The rapid proliferation of artificial intelligence in mental health applications, particularly in digital journaling and emotion tracking, has accumulated significant privacy concerns regarding the centralization of sensitive user data. Although Federated Learning offers a decentralized alternative by training models locally on edge devices, existing frameworks predominantly rely on the assumption of Independent and Identically Distributed unimodal data. This approach fails to address the inherent diversity of real-world user interactions where client inputs vary dynamically between text-only entries and multimodal content. To bridge this gap, we present MobileFedFusion, a resource-efficient and privacy-preserving Federated Learning architecture designed for heterogeneous edge environments. We propose a novel Modality Masking mechanism that enables a unified global model to aggregate gradients from diverse clients, seamlessly integrating text-only and multimodal contributors without architectural fragmentation.
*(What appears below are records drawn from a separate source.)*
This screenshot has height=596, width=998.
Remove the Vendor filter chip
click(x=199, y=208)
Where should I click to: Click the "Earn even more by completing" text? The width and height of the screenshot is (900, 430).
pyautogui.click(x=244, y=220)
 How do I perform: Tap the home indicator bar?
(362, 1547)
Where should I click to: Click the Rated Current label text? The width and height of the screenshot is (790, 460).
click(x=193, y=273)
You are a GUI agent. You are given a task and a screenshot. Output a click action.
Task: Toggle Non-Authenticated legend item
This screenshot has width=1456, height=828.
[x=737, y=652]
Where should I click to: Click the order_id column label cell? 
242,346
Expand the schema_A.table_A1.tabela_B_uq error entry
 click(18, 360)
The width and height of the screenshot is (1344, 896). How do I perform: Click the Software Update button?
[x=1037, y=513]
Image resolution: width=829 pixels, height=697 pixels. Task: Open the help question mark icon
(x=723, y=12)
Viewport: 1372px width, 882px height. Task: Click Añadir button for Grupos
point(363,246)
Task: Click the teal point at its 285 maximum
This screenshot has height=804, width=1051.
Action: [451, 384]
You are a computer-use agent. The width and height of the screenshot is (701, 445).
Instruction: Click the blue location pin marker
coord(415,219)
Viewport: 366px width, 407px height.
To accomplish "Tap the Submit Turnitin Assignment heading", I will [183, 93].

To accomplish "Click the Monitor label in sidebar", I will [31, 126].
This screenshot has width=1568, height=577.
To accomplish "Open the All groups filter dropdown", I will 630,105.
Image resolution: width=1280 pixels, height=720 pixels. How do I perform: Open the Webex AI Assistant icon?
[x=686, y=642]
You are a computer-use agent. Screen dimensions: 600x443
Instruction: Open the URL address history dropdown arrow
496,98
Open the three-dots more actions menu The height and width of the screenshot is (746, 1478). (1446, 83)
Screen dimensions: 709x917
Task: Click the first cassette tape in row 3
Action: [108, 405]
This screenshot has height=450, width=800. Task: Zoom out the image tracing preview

The system leverages a lightweight fusion of MobileBERT and MobileViT that is specifically engineered to operate within the computational constraints of mobile hardware. Experimental validation on a non-IID partition of the Reddit GoEmotions and Memotion 3.0 datasets demonstrates that our approach achieves a Global Macro F1 score of 0.68. The results indicate that the model effectively converges to state-of-the-art performance while ensuring that sensitive personal data never leaves the local device.

Key words: federated learning, multimodal emotion recognition, edge computing, privacy-preserving AI, data heterogeneity, digital phenotyping, modality masking, resource-efficient deep learning

Bhawana Sharma and Komal Saxena. Federated Learning for Heterogeneous Multimodal Emotion Recognition on Edge Devices [J]. Int J Performability Eng, 2026, 22(3): 149-157.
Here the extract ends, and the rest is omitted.